Data listing
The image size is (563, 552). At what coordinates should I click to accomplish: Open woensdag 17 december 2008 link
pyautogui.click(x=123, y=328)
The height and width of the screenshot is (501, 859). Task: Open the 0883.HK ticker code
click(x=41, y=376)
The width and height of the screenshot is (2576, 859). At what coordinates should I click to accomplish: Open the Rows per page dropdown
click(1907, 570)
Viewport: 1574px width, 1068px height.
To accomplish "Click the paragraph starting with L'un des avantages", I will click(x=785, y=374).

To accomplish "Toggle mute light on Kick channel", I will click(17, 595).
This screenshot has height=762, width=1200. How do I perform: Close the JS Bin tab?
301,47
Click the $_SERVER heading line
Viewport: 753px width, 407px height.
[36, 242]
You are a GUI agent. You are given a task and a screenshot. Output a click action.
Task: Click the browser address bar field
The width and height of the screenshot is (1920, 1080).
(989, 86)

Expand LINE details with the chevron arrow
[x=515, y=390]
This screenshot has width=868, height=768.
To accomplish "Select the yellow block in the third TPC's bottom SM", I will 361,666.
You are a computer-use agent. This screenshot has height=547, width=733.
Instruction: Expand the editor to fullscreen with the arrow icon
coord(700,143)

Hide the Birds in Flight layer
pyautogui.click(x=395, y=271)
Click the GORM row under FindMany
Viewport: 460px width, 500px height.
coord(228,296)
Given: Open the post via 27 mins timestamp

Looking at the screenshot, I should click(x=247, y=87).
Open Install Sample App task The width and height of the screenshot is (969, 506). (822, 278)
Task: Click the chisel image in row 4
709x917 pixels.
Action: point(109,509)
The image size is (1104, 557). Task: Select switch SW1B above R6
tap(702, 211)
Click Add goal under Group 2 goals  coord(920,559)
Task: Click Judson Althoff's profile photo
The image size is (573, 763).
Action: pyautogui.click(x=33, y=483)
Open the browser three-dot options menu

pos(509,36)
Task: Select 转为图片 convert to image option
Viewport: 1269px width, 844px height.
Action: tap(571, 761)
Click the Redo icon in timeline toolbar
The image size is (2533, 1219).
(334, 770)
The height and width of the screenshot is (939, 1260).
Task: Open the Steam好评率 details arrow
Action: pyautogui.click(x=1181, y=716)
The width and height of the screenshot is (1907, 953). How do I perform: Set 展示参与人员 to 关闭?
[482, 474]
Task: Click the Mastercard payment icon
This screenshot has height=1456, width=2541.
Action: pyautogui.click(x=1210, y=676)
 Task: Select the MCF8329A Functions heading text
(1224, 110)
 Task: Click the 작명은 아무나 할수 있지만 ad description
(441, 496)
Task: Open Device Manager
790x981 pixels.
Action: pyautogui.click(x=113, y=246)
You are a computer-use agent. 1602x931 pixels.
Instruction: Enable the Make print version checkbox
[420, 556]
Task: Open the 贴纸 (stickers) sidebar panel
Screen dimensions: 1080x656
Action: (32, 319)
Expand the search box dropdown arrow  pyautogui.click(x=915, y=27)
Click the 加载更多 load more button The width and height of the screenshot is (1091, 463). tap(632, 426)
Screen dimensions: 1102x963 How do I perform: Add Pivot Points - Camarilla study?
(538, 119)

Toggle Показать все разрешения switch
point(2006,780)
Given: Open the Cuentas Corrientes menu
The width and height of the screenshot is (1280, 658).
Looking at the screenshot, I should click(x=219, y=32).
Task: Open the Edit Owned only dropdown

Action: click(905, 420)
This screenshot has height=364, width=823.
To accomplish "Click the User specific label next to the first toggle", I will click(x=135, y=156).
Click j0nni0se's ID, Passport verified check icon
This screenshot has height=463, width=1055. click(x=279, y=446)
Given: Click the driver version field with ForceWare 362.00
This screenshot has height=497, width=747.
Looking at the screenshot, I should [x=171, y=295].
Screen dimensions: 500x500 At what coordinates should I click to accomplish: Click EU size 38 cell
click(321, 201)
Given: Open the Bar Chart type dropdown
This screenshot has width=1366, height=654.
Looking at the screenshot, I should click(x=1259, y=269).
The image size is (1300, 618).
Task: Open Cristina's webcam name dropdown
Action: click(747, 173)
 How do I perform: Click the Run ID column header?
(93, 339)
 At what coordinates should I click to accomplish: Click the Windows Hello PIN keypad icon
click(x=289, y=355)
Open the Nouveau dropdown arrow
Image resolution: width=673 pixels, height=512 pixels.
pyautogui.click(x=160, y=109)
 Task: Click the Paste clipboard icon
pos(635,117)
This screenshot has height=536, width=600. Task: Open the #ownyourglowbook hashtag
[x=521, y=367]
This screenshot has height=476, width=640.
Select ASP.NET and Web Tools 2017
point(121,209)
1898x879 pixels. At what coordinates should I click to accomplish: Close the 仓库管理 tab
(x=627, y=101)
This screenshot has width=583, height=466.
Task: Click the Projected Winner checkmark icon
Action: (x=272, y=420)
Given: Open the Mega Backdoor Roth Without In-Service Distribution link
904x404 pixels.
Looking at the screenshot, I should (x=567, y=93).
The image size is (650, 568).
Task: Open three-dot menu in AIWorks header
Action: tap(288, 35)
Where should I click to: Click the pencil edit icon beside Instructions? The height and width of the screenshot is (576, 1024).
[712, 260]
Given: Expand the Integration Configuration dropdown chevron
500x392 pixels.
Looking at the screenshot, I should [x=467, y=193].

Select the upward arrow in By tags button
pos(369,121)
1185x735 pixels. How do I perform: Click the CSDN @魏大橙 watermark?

What to do
Your job is to give the data above again exactly, in full.

Problem solution
The image size is (563, 552). At what coordinates should I click to accomplish: Open woensdag 17 december 2008 link
pyautogui.click(x=123, y=328)
The height and width of the screenshot is (501, 859). Task: Open the 0883.HK ticker code
click(x=41, y=376)
The width and height of the screenshot is (2576, 859). At what coordinates should I click to accomplish: Open the Rows per page dropdown
click(1907, 570)
Viewport: 1574px width, 1068px height.
To accomplish "Click the paragraph starting with L'un des avantages", I will click(x=785, y=374).

To accomplish "Toggle mute light on Kick channel", I will click(17, 595).
This screenshot has height=762, width=1200. How do I perform: Close the JS Bin tab?
301,47
Click the $_SERVER heading line
Viewport: 753px width, 407px height.
[36, 242]
You are a GUI agent. You are given a task and a screenshot. Output a click action.
Task: Click the browser address bar field
The width and height of the screenshot is (1920, 1080).
(989, 86)

Expand LINE details with the chevron arrow
[x=515, y=390]
This screenshot has width=868, height=768.
To accomplish "Select the yellow block in the third TPC's bottom SM", I will 361,666.
You are a computer-use agent. This screenshot has height=547, width=733.
Instruction: Expand the editor to fullscreen with the arrow icon
coord(700,143)

Hide the Birds in Flight layer
pyautogui.click(x=395, y=271)
Click the GORM row under FindMany
Viewport: 460px width, 500px height.
coord(228,296)
Given: Open the post via 27 mins timestamp

Looking at the screenshot, I should click(x=247, y=87).
Open Install Sample App task The width and height of the screenshot is (969, 506). (822, 278)
Task: Click the chisel image in row 4
709x917 pixels.
Action: point(109,509)
The image size is (1104, 557). Task: Select switch SW1B above R6
tap(702, 211)
Click Add goal under Group 2 goals  coord(920,559)
Task: Click Judson Althoff's profile photo
The image size is (573, 763).
Action: pyautogui.click(x=33, y=483)
Open the browser three-dot options menu

pos(509,36)
Task: Select 转为图片 convert to image option
Viewport: 1269px width, 844px height.
Action: tap(571, 761)
Click the Redo icon in timeline toolbar
The image size is (2533, 1219).
(334, 770)
The height and width of the screenshot is (939, 1260).
Task: Open the Steam好评率 details arrow
Action: pyautogui.click(x=1181, y=716)
The width and height of the screenshot is (1907, 953). How do I perform: Set 展示参与人员 to 关闭?
[482, 474]
Task: Click the Mastercard payment icon
This screenshot has height=1456, width=2541.
Action: pyautogui.click(x=1210, y=676)
 Task: Select the MCF8329A Functions heading text
(1224, 110)
 Task: Click the 작명은 아무나 할수 있지만 ad description
(441, 496)
Task: Open Device Manager
790x981 pixels.
Action: pyautogui.click(x=113, y=246)
You are a computer-use agent. 1602x931 pixels.
Instruction: Enable the Make print version checkbox
[420, 556]
Task: Open the 贴纸 (stickers) sidebar panel
Screen dimensions: 1080x656
Action: (32, 319)
Expand the search box dropdown arrow  pyautogui.click(x=915, y=27)
Click the 加载更多 load more button The width and height of the screenshot is (1091, 463). tap(632, 426)
Screen dimensions: 1102x963 How do I perform: Add Pivot Points - Camarilla study?
(538, 119)

Toggle Показать все разрешения switch
point(2006,780)
Given: Open the Cuentas Corrientes menu
The width and height of the screenshot is (1280, 658).
Looking at the screenshot, I should click(x=219, y=32).
Task: Open the Edit Owned only dropdown

Action: click(905, 420)
This screenshot has height=364, width=823.
To accomplish "Click the User specific label next to the first toggle", I will click(x=135, y=156).
Click j0nni0se's ID, Passport verified check icon
This screenshot has height=463, width=1055. click(x=279, y=446)
Given: Click the driver version field with ForceWare 362.00
This screenshot has height=497, width=747.
Looking at the screenshot, I should [x=171, y=295].
Screen dimensions: 500x500 At what coordinates should I click to accomplish: Click EU size 38 cell
click(321, 201)
Given: Open the Bar Chart type dropdown
This screenshot has width=1366, height=654.
Looking at the screenshot, I should click(x=1259, y=269).
The image size is (1300, 618).
Task: Open Cristina's webcam name dropdown
Action: click(747, 173)
 How do I perform: Click the Run ID column header?
(93, 339)
 At what coordinates should I click to accomplish: Click the Windows Hello PIN keypad icon
click(x=289, y=355)
Open the Nouveau dropdown arrow
Image resolution: width=673 pixels, height=512 pixels.
pyautogui.click(x=160, y=109)
 Task: Click the Paste clipboard icon
pos(635,117)
This screenshot has height=536, width=600. Task: Open the #ownyourglowbook hashtag
[x=521, y=367]
This screenshot has height=476, width=640.
Select ASP.NET and Web Tools 2017
point(121,209)
1898x879 pixels. At what coordinates should I click to accomplish: Close the 仓库管理 tab
(x=627, y=101)
This screenshot has width=583, height=466.
Task: Click the Projected Winner checkmark icon
Action: (x=272, y=420)
Given: Open the Mega Backdoor Roth Without In-Service Distribution link
904x404 pixels.
Looking at the screenshot, I should (x=567, y=93).
The image size is (650, 568).
Task: Open three-dot menu in AIWorks header
Action: tap(288, 35)
Where should I click to: Click the pencil edit icon beside Instructions? The height and width of the screenshot is (576, 1024).
[712, 260]
Given: Expand the Integration Configuration dropdown chevron
500x392 pixels.
Looking at the screenshot, I should [x=467, y=193].

Select the upward arrow in By tags button
pos(369,121)
1185x735 pixels. How do I perform: Click the CSDN @魏大橙 watermark?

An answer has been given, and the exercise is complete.